El caso del desafuero del jefe de Gobierno del Distrito Federal ha paralizado la verdadera política. De pronto, los temas trascendentes para la vida nacional, han sido relegados a segundo o tercer término. Mientras la sociedad se polariza en torno a la figura de Andrés Manuel López Obrador, y el proceso en su contra se convierte en un absurdo juego de “buenos y malos”, el país no avanza, pero sí la pobreza, la inseguridad y el desempleo.
El asunto del alcalde capitalino revela que, luego de cinco años de haber conseguido la alternancia en la Presidencia de la República, la incipiente democracia mexicana permanece secuestrada por los afanes electoreros de los partidos y gobiernos.
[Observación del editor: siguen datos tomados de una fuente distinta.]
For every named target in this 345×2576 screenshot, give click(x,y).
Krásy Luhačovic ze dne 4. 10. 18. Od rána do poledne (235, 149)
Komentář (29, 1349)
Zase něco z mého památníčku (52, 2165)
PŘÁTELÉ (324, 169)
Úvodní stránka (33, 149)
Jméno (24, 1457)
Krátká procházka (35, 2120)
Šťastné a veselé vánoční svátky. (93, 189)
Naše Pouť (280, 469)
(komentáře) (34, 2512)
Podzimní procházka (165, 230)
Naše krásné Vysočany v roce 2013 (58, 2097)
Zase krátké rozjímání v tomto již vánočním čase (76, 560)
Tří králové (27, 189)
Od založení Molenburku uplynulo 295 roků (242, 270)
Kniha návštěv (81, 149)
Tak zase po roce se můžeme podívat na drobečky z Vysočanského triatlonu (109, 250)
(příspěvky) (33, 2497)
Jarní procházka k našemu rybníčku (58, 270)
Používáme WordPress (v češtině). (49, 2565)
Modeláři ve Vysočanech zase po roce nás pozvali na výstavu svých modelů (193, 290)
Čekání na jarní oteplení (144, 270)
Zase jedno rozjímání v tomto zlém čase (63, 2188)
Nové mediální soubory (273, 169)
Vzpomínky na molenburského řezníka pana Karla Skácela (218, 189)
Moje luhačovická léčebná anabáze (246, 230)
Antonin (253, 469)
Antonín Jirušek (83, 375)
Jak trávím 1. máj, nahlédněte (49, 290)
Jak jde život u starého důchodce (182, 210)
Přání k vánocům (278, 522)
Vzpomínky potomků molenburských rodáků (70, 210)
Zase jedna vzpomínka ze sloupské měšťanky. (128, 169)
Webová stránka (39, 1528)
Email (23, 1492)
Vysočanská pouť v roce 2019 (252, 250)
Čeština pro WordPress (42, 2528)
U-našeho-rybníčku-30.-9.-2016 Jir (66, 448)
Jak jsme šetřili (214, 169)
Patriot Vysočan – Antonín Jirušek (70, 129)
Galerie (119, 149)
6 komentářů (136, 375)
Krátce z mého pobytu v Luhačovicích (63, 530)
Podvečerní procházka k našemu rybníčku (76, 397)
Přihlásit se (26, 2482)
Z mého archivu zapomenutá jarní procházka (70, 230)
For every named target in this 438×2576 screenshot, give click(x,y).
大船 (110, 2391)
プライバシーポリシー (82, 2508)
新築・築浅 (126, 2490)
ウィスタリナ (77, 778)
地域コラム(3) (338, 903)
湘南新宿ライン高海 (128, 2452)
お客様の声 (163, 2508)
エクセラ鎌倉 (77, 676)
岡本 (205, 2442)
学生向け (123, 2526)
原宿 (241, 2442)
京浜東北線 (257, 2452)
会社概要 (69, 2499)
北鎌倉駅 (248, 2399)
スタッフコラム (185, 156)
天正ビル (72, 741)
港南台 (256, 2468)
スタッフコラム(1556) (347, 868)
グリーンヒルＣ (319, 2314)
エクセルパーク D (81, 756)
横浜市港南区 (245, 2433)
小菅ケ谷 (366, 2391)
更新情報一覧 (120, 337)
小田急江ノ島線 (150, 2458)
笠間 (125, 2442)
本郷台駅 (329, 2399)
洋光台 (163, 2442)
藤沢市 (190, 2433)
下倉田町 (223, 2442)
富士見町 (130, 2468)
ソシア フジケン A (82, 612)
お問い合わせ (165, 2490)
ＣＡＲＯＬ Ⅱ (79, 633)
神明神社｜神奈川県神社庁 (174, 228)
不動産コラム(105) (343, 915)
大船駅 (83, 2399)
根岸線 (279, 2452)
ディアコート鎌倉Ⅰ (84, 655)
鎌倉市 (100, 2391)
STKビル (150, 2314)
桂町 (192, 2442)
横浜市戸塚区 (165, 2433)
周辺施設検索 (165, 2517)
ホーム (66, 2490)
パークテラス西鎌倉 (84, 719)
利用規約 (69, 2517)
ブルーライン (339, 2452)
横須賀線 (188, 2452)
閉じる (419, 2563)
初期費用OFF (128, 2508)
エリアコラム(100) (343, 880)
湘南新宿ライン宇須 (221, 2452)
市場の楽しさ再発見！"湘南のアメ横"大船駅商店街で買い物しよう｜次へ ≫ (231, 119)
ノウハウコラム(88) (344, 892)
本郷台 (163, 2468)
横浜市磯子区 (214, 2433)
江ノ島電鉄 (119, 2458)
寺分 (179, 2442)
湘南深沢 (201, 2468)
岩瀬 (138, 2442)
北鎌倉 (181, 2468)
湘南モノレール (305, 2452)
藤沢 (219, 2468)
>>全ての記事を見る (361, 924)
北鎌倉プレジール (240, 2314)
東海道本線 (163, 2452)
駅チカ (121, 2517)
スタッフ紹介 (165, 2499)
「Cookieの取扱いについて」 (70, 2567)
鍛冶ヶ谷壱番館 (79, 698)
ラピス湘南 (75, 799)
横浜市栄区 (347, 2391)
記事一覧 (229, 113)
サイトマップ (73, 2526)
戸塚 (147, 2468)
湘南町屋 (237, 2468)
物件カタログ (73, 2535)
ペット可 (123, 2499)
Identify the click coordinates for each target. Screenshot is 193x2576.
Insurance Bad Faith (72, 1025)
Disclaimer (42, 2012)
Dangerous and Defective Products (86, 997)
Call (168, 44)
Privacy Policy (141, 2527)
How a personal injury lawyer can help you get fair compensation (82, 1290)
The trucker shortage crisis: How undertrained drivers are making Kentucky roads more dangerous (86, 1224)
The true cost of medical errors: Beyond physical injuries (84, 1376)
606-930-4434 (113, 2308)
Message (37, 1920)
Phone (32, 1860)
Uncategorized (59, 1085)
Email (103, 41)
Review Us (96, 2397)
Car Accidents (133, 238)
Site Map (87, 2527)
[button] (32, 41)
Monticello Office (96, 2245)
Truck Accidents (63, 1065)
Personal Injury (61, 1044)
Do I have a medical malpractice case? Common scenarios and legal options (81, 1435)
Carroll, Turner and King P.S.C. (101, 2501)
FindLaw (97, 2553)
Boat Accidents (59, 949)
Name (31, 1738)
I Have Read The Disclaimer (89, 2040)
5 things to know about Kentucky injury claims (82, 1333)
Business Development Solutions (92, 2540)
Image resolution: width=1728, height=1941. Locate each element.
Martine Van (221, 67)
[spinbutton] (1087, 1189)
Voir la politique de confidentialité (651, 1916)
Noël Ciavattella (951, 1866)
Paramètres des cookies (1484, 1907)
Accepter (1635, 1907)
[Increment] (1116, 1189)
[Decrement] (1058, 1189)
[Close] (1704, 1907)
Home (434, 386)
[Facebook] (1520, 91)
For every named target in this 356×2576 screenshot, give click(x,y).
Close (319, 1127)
El régimen del llamado “poder del pueblo” se ha convertido en el pretexto preferido por los políticos para mantener su status y prerrogativas. La supuesta representatividad ciudadana no es más que un término vacío que es utilizado para justificar el aparato burocrático.
Mientras la mayoría de los mexicanos sigue esperando el debate profundo y razonado sobre las reformas de Estado, el sector energético, el régimen laboral, fiscal y penal, los legisladores y funcionarios de las instituciones centrales tienen la vista puesta en 2006.
¿De qué sirve la alternancia en medio de un sistema de partidos cuyos verdaderos intereses se alejan de lo que afecta y preocupa a la población?
¿Para qué sirve la democracia si los encargados de fomentarla y preservarla hacen un uso faccioso de las instituciones y realizan interpretaciones de las leyes a su conveniencia y comodidad?
El multicitado Estado de Derecho existe y es aplicable sólo para los ciudadanos comunes. Para los “servidores públicos” es un recurso flexible que a veces sirve y a veces no, todo depende del beneficio que pueda obtenerse de él.
Sin duda, recordando al escritor José Agustín, el “México del Cambio” perpetúa su tragicomedia.